OCRFeeder is a document layout analysis and optical character recognition system.
Given the images it will automatically outline its contents, distinguish between what's graphics and text and perform OCR over the latter. It generates multiple formats being its main one ODT.
It features a complete GTK graphical user interface that allows the users to correct any unrecognized characters, defined or correct bounding boxes, set paragraph styles, clean the input images, import PDFs, save and load the project, export everything to multiple formats, etc. OCRFeeder was developed as the project of the Master's Thesis in Computer Science of Joaquim Rocha.
0.805 Aug 2014 17:21
Added support for multiple image TIFFs.
Fixes for PIL importation, error when exporting a PDF with empty text areas, PDF output options in ocrfeeder-cli, getting engine name in ocrfeeder-cli, the use of newer versions of Unpaper, text in the pages icon view.

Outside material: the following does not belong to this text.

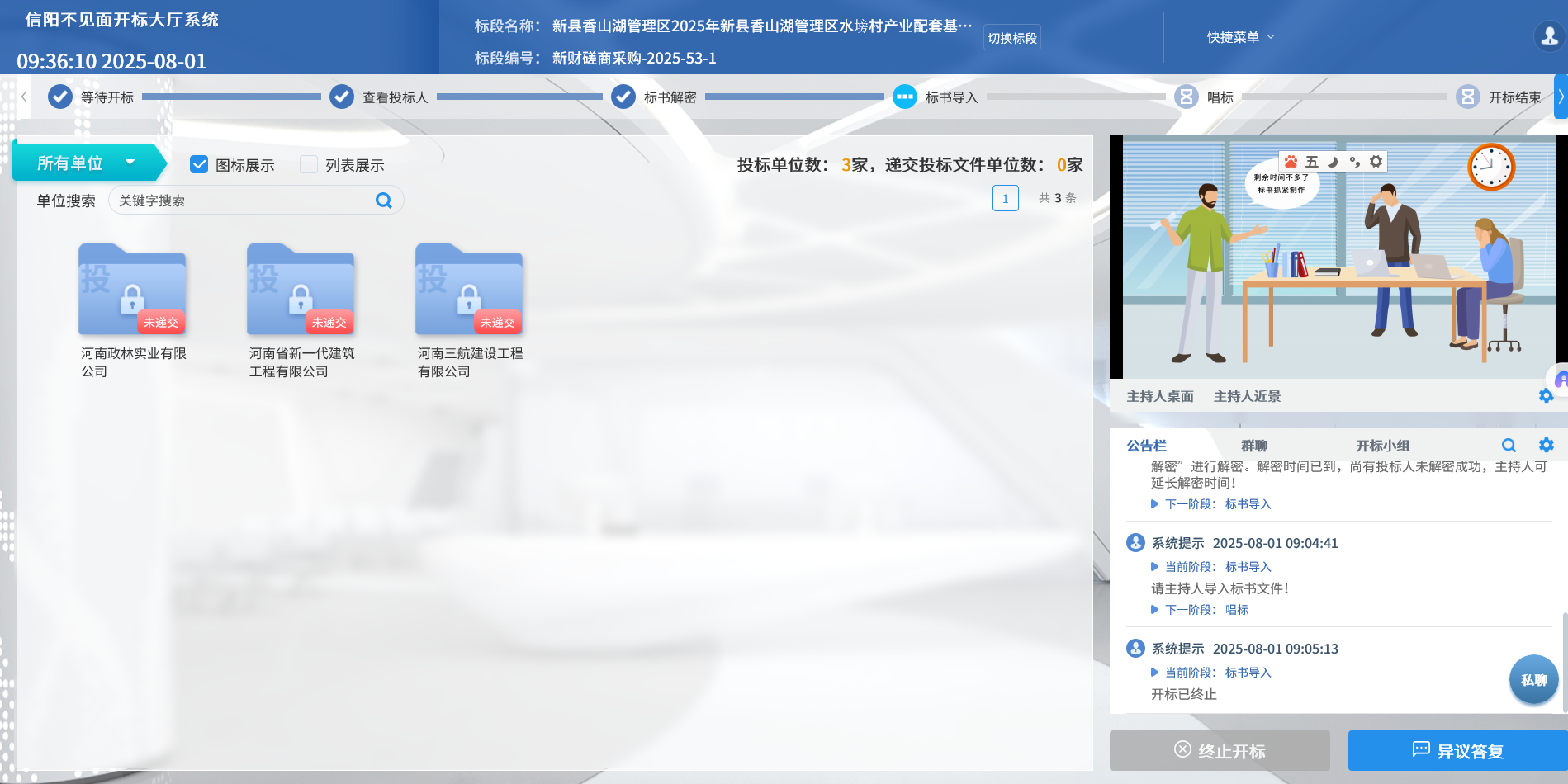This screenshot has height=784, width=1568.
Task: Open the 快捷菜单 dropdown menu
Action: point(1239,37)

Fixex reordering pages in the icon view, issues when no locale is set, loading project with more than one page, updating the OCR engines in the BoxEditor.
Improvements: Ported the application to GObject Introspection, Scan with 300 DPI and in color mode, Use the last visited directory when adding a new image, Warn when no OCR engines are found on startup or when performing the recognition, Update the box editor's OCR controls sensitiveness according to the existence of OCR engines.